Corn on the cob wouldn’t hurt, either. Because corn never caught on big in Europe, I correctly guessed that our visitors had never seen an ear of corn in its husk.

Problem was they wouldn’t chow down on whole ears, typewriter-style. No amount of peer pressure could get them to put down their knives and cease decobbing — which pretty much negated the corn-on-the-cob experience I was going for.

Early next morning the leftover Brentwood sweet corn and I hatched a plan: I’d make cornbread, a dish woven into the fabric of my homeland but wholly unfamiliar to my European kinfolk. I’d add some fresh corn to it.

Cornbread is a quick bread, meaning leavened without yeast, like banana walnut bread — and there’s a North/South divide.

Northern cornbread is like cake, often containing equal amounts of wheat flour and yellow cornmeal. There’s a liberal amount of sugar, whole milk and oil and it’s baked in a cake pan.

Southern cornbread is a bit salty, flatter and more crumbly, having no wheat flour or very little. White corn meal is generally used, and sugar is omitted or limited to a tiny amount. Oil is nixed in favor of butter or rendered bacon fat, and buttermilk stands in for the milk. Southern cornbread is baked in a cast iron skillet to develop a crunchy crust, and is meant to be eaten hot out of the pan with something to mop up, like BBQ sauce or juices from a pot of greens. Leftovers, which can be on the dry side, are perfect for Tennessee-style Cornbread Salad (see attached recipe) or dunking in milk or buttermilk.

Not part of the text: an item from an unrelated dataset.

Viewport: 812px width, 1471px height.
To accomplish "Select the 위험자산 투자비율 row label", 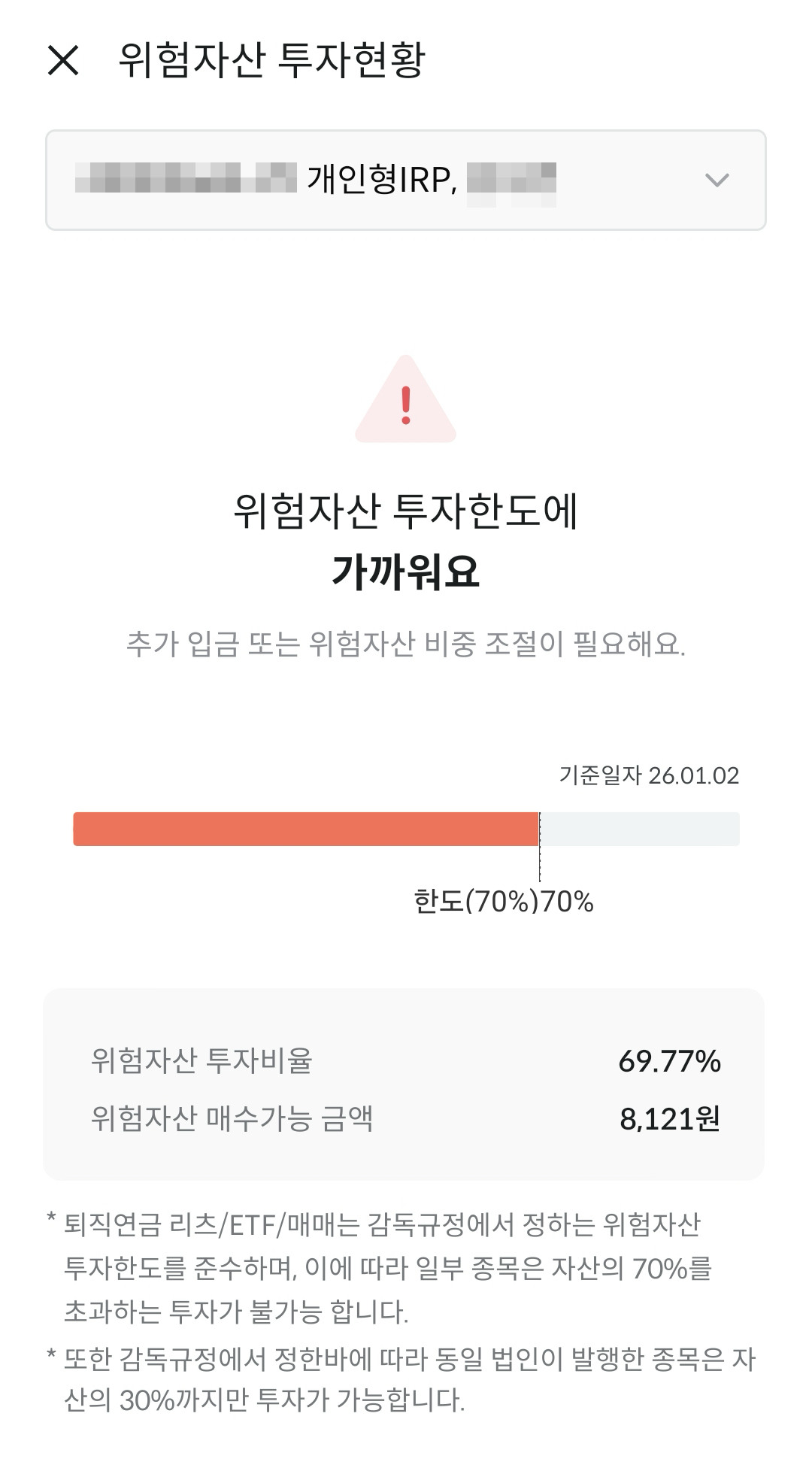I will [x=201, y=1061].
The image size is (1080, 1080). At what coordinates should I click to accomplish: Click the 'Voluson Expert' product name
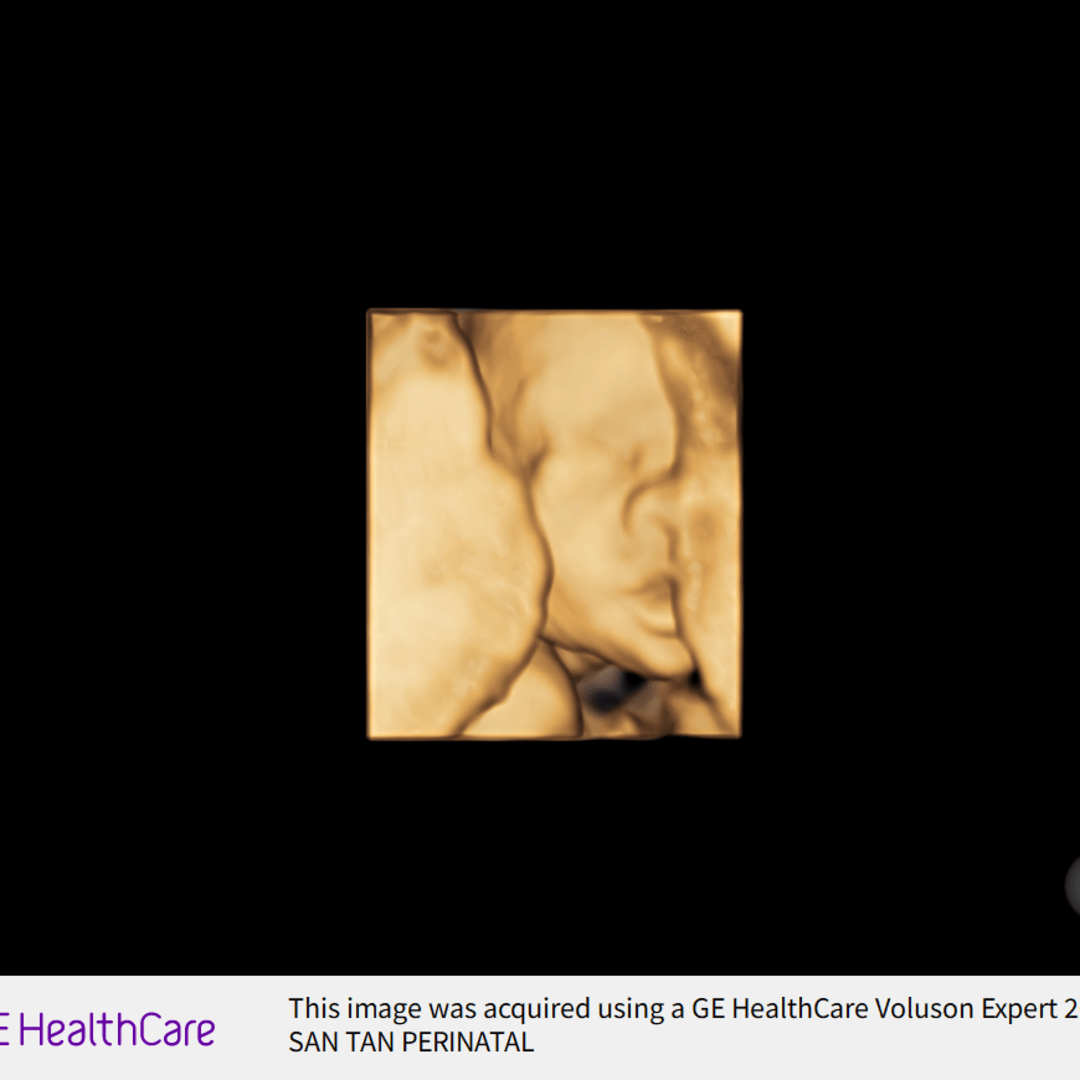966,1008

My Southern friends take cornbread seriously and get hot under the collar at the mere mention of sweet cornbread, which they apparently have no use for. It’s nevertheless the one I made first, figuring I could ease into a Southern version later in the week.

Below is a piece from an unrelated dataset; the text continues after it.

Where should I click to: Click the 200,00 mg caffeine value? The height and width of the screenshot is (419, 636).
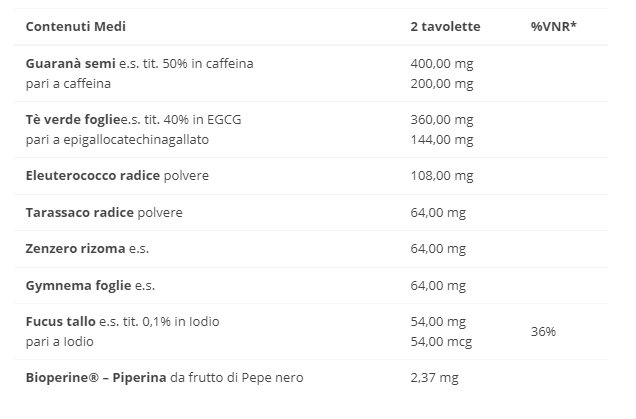442,84
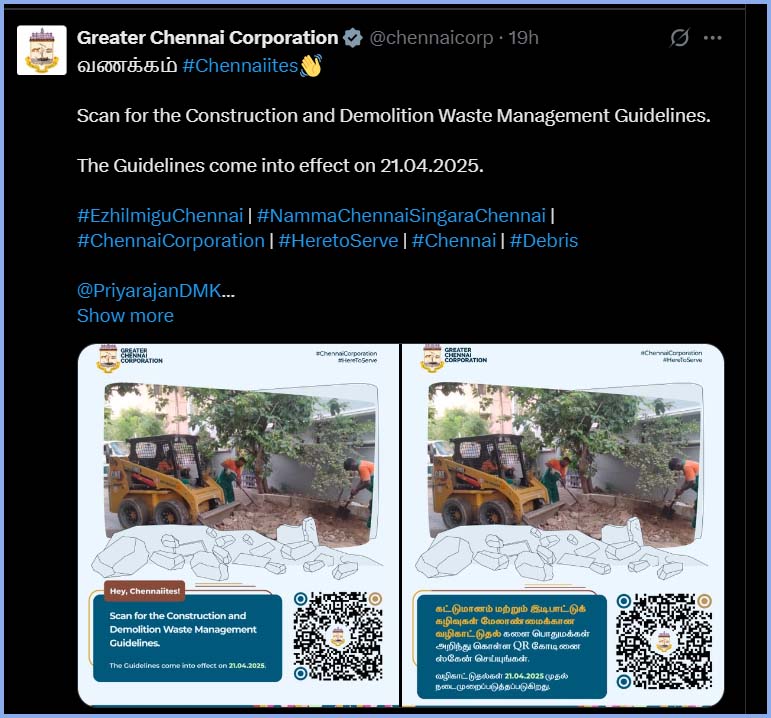
Task: Click the waving hand emoji
Action: point(311,65)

I always use the Albers box recipe for Yankee-style cornbread, this time reducing the sugar by half and tossing in a cup of cooked corn kernels for a Southwestern twist.

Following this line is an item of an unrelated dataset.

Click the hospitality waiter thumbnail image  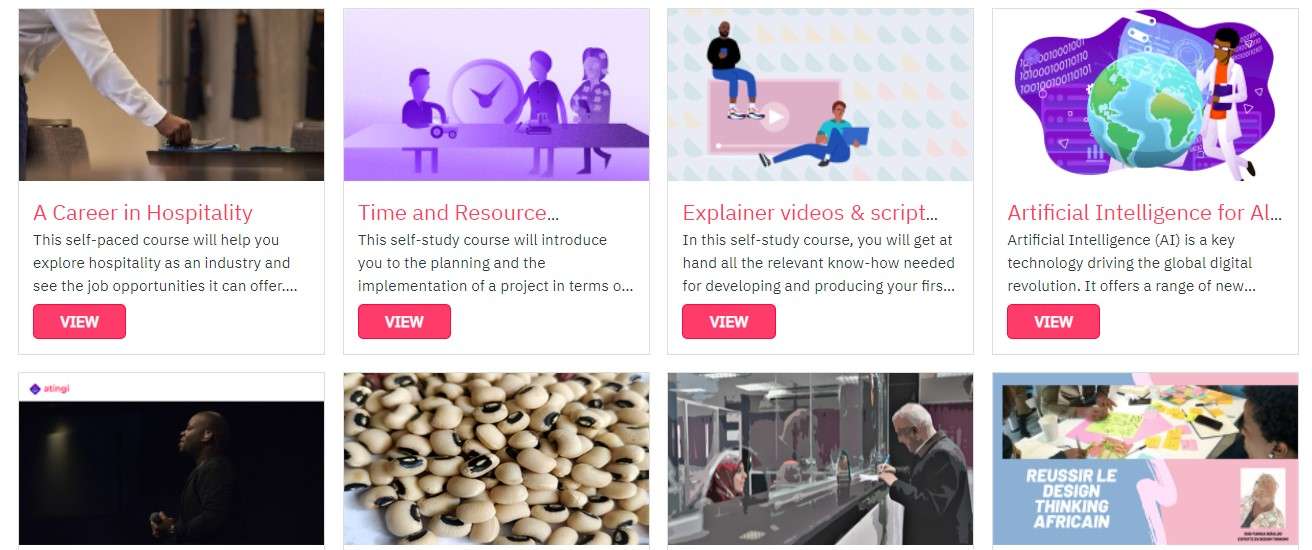(x=171, y=95)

It was a hit. The liverwurst went untouched at breakfast.

Several days later I made souped-up individual cornbreads in cast iron muffin tins. Flavor combos included jalapeno and aged white cheddar, feta and green onion, roasted corn and bacon, sun-dried tomato and shaved parmesan, and browned Canadian bacon and pineapple. Plain ones were offered with cultured butter, real maple syrup and bacon strips.

A Southern-style recipe with some wheat flour and a little sugar (see attached recipe) works well with savory additions, as does a Northern version with reduced sugar, but leftovers hold up better with the latter.

Cornbread is a frugal dish at heart and certainly doesn’t need adornment, but it’s nice to pull out the stops for company.

My cousins are still raving about their time here — especially Independence Day.

After two full meals each at the pancake breakfast, they walked over to the El Cerrito shindig, where a police officer invited them to sit on his motorcycle for photos, which they couldn’t get over.

That evening we hauled a large ganache-coated American flag cake to the picnic table and belted out the National Anthem.